> [Task goal]: Search the records for the string "page". Copy each line where it occurs.

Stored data
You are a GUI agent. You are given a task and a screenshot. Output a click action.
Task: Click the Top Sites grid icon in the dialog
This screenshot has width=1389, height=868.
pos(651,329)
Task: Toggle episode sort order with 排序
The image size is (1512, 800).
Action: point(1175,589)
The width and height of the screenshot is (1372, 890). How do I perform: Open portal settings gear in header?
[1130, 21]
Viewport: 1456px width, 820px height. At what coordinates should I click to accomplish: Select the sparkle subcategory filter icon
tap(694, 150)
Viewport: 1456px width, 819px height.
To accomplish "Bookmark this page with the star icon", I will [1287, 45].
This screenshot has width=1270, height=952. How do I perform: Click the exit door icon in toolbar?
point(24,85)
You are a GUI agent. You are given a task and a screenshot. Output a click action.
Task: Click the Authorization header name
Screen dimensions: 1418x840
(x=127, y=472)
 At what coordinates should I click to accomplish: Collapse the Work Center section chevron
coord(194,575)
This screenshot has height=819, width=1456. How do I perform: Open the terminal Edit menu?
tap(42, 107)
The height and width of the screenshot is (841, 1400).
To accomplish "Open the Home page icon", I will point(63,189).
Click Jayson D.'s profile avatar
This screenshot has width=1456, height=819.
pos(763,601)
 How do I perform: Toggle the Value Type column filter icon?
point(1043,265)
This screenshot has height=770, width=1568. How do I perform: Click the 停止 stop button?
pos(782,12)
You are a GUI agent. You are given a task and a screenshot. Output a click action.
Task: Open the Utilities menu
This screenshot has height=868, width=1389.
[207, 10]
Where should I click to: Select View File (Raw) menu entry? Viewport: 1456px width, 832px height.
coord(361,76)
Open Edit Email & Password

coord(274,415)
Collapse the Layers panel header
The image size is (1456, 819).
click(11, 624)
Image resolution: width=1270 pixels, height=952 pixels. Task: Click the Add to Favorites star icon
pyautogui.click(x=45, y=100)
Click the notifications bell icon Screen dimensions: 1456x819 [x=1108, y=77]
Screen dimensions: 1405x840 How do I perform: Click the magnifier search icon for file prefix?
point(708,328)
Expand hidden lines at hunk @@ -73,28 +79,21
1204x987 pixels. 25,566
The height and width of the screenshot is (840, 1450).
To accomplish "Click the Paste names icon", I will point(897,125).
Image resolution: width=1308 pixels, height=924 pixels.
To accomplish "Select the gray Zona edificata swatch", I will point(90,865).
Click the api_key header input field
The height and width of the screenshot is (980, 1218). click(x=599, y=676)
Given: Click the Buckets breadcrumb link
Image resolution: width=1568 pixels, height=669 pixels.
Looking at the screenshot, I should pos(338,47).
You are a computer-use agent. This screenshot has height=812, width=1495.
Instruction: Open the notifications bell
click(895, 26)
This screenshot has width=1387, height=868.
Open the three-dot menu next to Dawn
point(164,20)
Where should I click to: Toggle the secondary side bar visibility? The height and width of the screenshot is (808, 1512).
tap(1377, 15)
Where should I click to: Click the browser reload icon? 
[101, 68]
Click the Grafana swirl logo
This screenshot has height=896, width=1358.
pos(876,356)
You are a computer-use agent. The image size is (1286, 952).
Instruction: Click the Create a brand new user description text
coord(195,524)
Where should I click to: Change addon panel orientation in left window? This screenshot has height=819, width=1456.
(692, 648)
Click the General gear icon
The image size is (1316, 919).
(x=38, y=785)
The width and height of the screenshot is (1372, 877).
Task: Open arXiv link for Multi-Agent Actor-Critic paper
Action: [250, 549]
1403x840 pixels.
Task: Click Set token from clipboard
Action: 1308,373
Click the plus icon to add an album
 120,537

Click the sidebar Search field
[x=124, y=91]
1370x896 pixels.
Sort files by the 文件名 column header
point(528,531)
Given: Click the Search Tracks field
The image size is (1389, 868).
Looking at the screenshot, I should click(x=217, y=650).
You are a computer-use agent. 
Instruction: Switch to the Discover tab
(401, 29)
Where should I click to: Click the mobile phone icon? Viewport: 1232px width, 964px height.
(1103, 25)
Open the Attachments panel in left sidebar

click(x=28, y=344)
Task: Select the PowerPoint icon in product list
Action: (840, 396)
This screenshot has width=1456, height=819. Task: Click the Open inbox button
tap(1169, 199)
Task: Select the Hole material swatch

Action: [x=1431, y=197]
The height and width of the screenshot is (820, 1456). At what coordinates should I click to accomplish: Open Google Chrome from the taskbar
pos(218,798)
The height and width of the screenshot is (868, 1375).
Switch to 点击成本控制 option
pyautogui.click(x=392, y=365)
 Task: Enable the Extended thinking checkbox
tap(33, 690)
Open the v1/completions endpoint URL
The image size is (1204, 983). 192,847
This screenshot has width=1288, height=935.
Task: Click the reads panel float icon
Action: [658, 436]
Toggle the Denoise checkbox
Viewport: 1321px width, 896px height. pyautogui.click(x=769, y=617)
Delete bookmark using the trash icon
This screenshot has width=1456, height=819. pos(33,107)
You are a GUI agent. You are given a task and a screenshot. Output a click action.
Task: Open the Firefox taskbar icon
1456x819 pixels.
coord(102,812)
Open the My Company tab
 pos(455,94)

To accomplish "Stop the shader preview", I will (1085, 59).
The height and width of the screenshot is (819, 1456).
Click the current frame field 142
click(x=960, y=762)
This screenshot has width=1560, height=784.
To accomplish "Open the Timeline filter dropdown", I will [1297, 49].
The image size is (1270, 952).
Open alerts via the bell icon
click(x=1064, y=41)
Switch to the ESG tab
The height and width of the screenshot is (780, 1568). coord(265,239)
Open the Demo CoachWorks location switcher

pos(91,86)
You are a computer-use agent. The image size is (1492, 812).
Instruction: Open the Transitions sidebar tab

> [Output]:
To accomplish "Bookmark this page with the star icon", I will [1287, 45].
To accomplish "Open the Home page icon", I will point(63,189).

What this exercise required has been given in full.